14 January 2005 (6): Generalized stability of maps follows easily from flows. Practical aspects of calculating Lyapunov exponents and vectors. (i) tangent linear model is determined analytically (rare; HW), coded by hand, or by algorithmic differentiation. Simple alternative is complex-step derivative method.

12 January 2005 (5): Instantaneous optimal modes as the logical t->0 limit of singular vectors; still have norm dependence. Summary of stability for linear autonomous systems. Linear time dependent stability (non-autonomous systems). Lyapunov exponents and vectors; Lyapunov dimension. Started tangent-linear time-dependent stability. Derived tangent linear model (Jacobian matrix); Change of Variables Theorem; equivalence to linear time dependent problem. HW#1 handed out.

10 January 2005 (4): Still on linear autonomous systems. If the major axes of the solution "error ellipse" are not determined by the leading eigenvector, then what does? Gave SVD diagonalization of M, initial SVs, V, from M^T M, and evolved SVs, U. Discussed orthogonality of initial and evolved SVs, amplification in terms of singular values, and dependence of the analysis on time interval, location on attractor (not for fixed point, but will come up later), and norm. Showed equivalence between norms, coordinate systems, and statistics of errors. Argued that norms and coordinates can be chosen arbitrarily, but the statistics of errors cannot; these statistics should be used to constrain the norm (covariance norm).

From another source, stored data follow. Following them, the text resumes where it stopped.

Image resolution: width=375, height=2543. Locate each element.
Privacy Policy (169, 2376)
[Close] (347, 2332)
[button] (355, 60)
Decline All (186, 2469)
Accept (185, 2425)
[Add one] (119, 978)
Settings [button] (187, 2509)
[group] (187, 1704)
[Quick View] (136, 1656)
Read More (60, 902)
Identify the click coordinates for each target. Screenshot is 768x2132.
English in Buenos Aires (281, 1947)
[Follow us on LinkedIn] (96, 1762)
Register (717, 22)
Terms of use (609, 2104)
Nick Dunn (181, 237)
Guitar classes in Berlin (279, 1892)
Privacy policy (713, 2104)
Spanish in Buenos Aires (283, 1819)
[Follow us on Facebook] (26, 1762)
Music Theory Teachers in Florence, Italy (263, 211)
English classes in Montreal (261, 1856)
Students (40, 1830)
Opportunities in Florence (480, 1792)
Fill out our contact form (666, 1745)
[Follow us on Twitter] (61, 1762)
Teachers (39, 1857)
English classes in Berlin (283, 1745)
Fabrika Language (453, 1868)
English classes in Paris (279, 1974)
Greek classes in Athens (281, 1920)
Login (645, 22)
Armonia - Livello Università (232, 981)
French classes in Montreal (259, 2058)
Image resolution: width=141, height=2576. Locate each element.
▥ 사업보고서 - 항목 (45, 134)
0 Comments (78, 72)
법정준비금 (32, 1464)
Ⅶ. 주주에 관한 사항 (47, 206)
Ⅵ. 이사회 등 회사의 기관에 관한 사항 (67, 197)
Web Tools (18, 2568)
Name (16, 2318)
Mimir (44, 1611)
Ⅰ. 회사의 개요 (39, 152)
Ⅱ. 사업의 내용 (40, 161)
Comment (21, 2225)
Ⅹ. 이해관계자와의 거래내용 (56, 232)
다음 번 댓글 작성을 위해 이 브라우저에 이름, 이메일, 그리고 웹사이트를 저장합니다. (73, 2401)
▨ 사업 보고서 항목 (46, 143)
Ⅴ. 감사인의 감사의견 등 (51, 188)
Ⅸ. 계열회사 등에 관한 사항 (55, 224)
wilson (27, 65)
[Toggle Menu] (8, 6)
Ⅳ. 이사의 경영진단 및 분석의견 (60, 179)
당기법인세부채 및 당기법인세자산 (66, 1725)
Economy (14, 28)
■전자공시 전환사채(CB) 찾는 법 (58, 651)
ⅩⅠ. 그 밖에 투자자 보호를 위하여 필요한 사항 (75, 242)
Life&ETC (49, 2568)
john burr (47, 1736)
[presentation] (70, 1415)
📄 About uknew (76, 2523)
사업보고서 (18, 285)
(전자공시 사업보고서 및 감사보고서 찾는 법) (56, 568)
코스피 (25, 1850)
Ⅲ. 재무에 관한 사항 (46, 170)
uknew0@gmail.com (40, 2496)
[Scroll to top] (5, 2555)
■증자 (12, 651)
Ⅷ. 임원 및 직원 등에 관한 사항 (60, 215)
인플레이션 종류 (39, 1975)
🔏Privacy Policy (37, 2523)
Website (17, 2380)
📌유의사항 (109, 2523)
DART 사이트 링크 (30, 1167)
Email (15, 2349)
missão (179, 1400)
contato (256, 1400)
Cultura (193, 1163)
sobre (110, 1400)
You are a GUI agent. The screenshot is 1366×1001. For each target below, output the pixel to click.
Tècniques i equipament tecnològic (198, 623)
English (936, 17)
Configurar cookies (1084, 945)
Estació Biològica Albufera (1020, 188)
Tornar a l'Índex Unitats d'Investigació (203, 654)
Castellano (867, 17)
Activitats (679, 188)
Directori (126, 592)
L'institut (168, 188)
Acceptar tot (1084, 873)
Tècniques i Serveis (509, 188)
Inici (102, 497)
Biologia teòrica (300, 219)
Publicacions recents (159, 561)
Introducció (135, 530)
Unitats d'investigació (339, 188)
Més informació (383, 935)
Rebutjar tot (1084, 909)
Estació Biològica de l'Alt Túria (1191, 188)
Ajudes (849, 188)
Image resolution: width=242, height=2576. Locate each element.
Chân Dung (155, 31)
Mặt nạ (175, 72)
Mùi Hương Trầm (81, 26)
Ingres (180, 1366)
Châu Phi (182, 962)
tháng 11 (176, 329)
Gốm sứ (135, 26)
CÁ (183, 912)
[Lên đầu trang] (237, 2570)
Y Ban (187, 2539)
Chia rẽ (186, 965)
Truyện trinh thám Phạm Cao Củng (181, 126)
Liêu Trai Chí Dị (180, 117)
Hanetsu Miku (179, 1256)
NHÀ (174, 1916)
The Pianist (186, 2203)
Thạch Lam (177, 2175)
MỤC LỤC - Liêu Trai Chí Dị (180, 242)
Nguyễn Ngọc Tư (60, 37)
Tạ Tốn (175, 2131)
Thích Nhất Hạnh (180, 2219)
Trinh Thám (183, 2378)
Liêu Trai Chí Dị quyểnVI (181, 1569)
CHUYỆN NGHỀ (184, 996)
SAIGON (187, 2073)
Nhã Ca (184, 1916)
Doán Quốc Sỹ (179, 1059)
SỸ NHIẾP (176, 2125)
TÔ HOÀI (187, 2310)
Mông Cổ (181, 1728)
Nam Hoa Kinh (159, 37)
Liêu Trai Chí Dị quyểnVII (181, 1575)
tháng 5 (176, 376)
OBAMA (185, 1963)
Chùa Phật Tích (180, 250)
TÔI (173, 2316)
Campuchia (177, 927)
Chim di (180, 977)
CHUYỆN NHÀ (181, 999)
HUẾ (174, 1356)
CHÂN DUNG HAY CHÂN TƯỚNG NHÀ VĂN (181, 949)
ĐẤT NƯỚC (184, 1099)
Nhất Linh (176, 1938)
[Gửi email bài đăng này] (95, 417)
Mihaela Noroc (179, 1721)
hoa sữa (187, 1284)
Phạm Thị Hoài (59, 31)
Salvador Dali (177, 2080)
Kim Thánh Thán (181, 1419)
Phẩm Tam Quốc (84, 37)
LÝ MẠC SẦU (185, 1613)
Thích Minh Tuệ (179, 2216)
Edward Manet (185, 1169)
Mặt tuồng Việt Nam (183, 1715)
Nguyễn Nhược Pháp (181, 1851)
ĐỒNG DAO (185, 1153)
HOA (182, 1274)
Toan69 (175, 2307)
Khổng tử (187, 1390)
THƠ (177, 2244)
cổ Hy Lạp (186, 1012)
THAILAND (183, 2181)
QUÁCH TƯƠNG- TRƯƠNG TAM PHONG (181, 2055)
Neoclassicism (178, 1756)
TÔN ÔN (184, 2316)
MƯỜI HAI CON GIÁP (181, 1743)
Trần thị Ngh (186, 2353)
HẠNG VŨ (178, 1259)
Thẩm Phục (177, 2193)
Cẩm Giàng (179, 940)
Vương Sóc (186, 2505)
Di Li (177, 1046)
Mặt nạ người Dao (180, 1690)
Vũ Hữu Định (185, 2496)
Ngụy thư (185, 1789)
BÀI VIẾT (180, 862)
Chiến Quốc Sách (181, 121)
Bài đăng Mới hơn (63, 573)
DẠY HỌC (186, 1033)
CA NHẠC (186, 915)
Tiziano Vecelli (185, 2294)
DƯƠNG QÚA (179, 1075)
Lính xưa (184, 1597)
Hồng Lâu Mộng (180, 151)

7 January 2005 (3): Began stability analysis. Divided up the material into hierarchy of increasing complexity: (i) linear time-independent systems, (ii) linear time-dependent systems, and (iii) nonlinear time-dependent systems. Will do flows first based on GFD relevance. Started (i) stability of "autonomous" system at a fixed point on the attractor. Defined system matrix, L, and propagator, M (a.k.a. resolvant, transfer matrix). Solution is set of ODEs with constant coefficients: integrating factor. The integrating factor yields a similarity transformation based on e-vecs and e-vals of either L or M. Although these vectors span the solution space, they are non-orthogonal.

5 January 2005 (2): Dynamical systems overview: state space, state vector, state space dimension, state space trajectory, state space volumes (conservative & non-conservative systems and dissipative systems), attractor, basin of attraction, system dimension, fractal, strange attractor, stable manifold, unstable manifold, chaos, ergodicity. I also introduced maps and flows, and examples of each that we will use: Lorenz (1963; flow), Ikeda (1979; map), and Henon(1976; map).

3 January 2005 (1): Review syllabus; course overview; DART; introduced dynamical systems.